Lichen growth experiments are used to characterise a functional climate change response.

Traits and Community Response

Research at the community-scale aims to understand how woodland structure affects the species composition and richness of epiphyte communities, but also how assembly rules (e.g. competetion/facilitation) might affect trait-based community succession (Ellis & Coppins 2007; Lewis & Ellis 2010; Ellis & Ellis 2012). A focus on the ecology of traits (Ellis et al. 2021) provides a key link to climate change and ecosystem function, since the changing composition and diversity of an epiphyte community as a tree ages - in terms of species and their traits - interacts with the climatic setting (Ellis & Coppins 2006). Work is now exploring how different phenotypic adaptations (Wan & Ellis 2020) affect the lichen niche, community structure and response to climate change.

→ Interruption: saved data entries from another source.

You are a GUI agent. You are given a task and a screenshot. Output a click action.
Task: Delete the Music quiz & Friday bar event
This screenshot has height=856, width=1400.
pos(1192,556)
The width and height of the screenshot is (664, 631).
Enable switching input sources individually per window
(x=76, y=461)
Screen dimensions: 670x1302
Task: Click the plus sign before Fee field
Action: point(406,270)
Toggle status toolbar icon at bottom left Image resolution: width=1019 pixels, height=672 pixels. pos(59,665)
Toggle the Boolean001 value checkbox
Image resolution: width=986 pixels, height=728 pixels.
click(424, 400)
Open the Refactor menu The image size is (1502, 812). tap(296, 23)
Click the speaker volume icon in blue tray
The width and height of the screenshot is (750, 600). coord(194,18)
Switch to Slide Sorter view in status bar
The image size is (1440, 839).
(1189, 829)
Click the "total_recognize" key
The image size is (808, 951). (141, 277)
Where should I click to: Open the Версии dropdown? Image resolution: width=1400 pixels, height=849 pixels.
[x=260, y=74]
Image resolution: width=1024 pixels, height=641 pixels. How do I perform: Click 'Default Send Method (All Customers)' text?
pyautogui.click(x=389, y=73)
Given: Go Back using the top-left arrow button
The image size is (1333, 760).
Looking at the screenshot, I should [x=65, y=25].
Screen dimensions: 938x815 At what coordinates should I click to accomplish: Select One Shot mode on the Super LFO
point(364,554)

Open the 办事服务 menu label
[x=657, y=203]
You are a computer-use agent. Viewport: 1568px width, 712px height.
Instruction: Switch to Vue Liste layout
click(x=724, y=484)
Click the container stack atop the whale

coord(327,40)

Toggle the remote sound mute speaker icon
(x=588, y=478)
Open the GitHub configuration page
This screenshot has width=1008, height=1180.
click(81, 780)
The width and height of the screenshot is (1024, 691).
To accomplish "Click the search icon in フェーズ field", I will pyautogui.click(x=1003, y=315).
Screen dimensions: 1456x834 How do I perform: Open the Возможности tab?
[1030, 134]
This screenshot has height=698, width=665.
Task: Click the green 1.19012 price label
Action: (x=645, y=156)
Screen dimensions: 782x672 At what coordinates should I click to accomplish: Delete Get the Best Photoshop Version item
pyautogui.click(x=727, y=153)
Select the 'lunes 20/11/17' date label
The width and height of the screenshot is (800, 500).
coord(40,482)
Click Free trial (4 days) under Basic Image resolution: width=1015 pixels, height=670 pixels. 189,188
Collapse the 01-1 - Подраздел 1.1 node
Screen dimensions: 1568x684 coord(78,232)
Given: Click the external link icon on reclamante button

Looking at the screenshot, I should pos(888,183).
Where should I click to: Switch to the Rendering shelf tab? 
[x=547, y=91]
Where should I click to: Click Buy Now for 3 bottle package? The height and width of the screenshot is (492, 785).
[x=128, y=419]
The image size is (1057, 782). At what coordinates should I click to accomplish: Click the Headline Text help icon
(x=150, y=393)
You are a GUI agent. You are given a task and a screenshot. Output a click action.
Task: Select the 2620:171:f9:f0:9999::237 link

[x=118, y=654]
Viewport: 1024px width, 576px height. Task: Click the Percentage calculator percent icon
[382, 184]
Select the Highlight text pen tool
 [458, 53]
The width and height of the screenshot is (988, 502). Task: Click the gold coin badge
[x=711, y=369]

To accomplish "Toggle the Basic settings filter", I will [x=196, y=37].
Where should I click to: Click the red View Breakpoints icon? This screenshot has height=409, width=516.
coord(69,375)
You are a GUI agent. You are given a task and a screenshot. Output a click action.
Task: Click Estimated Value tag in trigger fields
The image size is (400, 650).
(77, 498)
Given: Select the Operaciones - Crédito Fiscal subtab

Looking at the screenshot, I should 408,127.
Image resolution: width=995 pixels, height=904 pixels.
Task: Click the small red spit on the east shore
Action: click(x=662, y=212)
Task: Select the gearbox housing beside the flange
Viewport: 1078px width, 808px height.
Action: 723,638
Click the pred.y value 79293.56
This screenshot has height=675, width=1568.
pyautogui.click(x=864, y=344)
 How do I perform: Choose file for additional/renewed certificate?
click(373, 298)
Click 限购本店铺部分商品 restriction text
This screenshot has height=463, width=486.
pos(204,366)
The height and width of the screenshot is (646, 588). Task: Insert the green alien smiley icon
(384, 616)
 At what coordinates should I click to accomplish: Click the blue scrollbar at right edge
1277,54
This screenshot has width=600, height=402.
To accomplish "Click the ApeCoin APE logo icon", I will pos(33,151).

• Ellis, C.J. & Coppins, B.J. (2006) Contrasting functional traits maintain lichen epiphyte diversity in response to climate and autogenic succession. Journal of Biogeography, 33: 1643-1656.
• Ellis, C.J. & Coppins, B.J. (2007) Reproductive strategy and the compositional dynamics of crustose lichen communities on aspen (Populus tremula L.) in Scotland. The Lichenologist, 39: 377-391.
• Ellis, C.J. & Ellis, S.C. (2013) Signatures of autogenic epiphyte succession for an aspen chronosequence. Journal of Vegetation Science, 24: 688-701.
• Ellis, C.J., Asplud, J., Benesperi, R., Branquinho, C, Di Nuzzo, L., Hurtado, P., Martinez, I., Matos, P., Nascimbene, J., Pinho, P., Prieto, M., Rocha, B., Rodriguez-Arribas, C., Thus, H. & Giordani, P. (2021) Functional traits in lichen ecology: a review. Microorganisms, 9: 766.
• Lewis, J.E.J. & Ellis, C.J. (2010) Taxon- compared to trait-based analysis of epiphytes, and the role of tree species and tree age in community composition. Plant Ecology and Diversity, 3: 203-210.
• Wan, S. & Ellis, C.J. (2019) Are lichen growth form categories supported by continuous functional traits: water-holding capacity and specific thallus mass? Edinurgh Journal of Botany, 77:65-76.